Digamos que la vida en Tristán de Acuña cambió definitivamente el año 1961. Allá por septiembre, los doscientos sesenta habitantes empezaron a sentir cosas raras. Terremotos, por decirlo claro. Vamos, que ese volcán tan chulo que tienen en el centro de la ínsula se está poniendo tontorrón. Curiosamente nadie había bautizado la montaña hasta entonces, pero le pusieron Queen Elizabeth II cuando empezó a dar quebraderos de cabeza, que uno no sabe cómo tomar tal homenaje. En fin. Bueno, pidieron ayuda por radio y fueron rescatados por barcos sudafricanos, y luego la Royal Air Force los evacuó y se los llevó hasta tierras británicas (tierras británicas de verdad). A Calshot, cerca de Southampton. Estuvieron allí unos dos años.
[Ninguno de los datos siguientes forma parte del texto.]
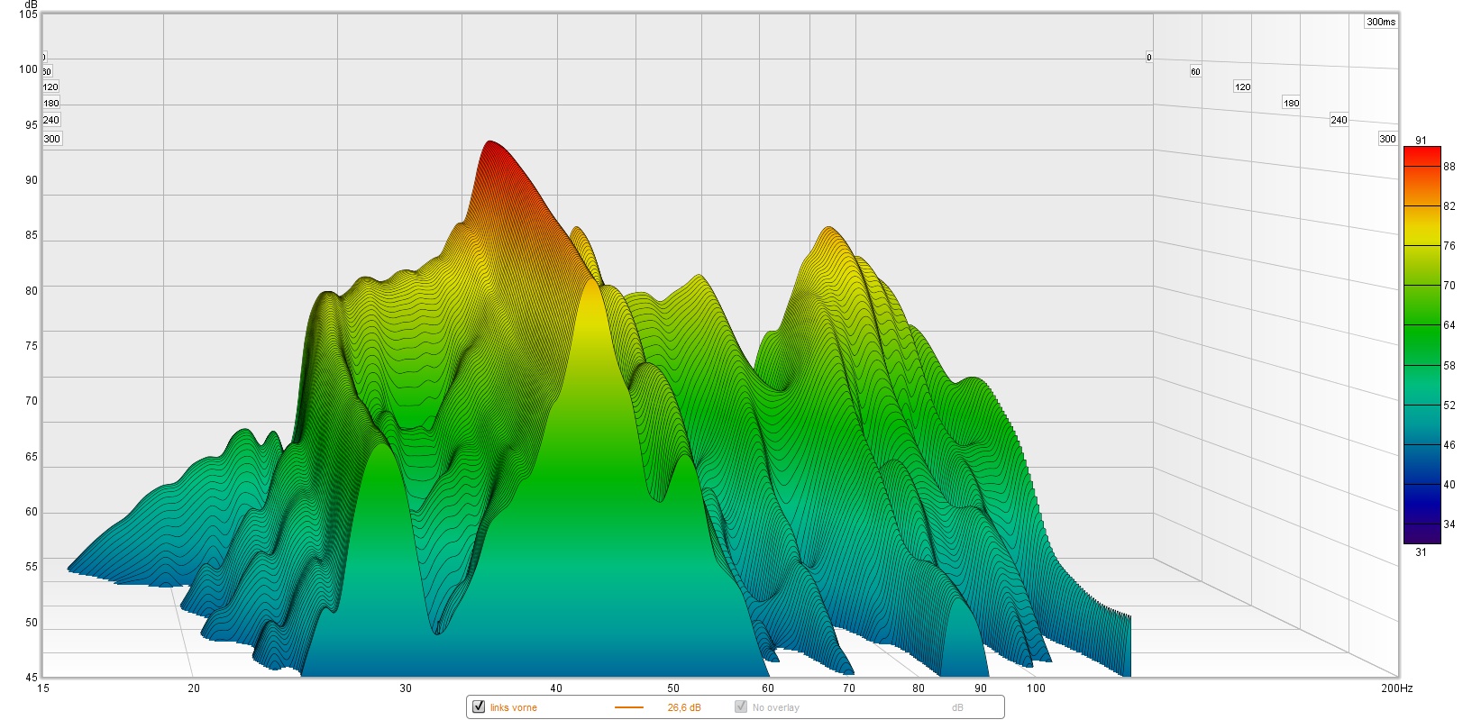The width and height of the screenshot is (1472, 720).
Task: Click the "No overlay" label text
Action: (x=775, y=708)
Claro, tú no puedes venirte desde un espacio semianarcoide del Atlántico sur hasta la Inglaterra de los años sesenta y pretender que nada cambie. Y, efectivamente, bueno, pues choque con la sociedad de consumo. Y con otras cosas. La gripe, por ejemplo, que no tenían gripe allí, en Tristán de Acuña, y se cebó con los buenos mozos. Pero, sobre todo, la sociedad de consumo. Pensemos que en la isla no se usó el dinero hasta el año 1950, cuando abrieron allí una fábrica de conservas (fundamentalmente para langostas). Antes... pues trueque. No fueron pocos quienes se quejaron por tal cambio, no fueron menos los que parecieron asquearse con ese mundo tan gris que, les decían, era la civilización. En 1963, cuando la isla volvió a ser segura (salvo por los pepinos atómicos que los Estados Unidos lanzaban demasiado cerca, pero esa es otra historia) prácticamente todos los "hijos espirituales de William Glass" volvieron hasta sus muy iguales predios... Hubo una votación entre los ciudadanos heptathalassoedimburgueses con derecho a voto y los resultados no dejan dudas: cinco a favor de quedarse en Gran Bretaña, ciento cuarenta y ocho para volverse.
A día de hoy, en Tristán de Acuña continúan siguiendo, en parte, esos preceptos que dictó Glass. Todas las tierras son comunales, el volumen de ganado se controla para conservar los pastos, ninguna familia puede enriquecerse más que otras. Un asentamiento basado en la igualdad, una política que aun existe allí donde el mar enseñorea todos los atardeceres.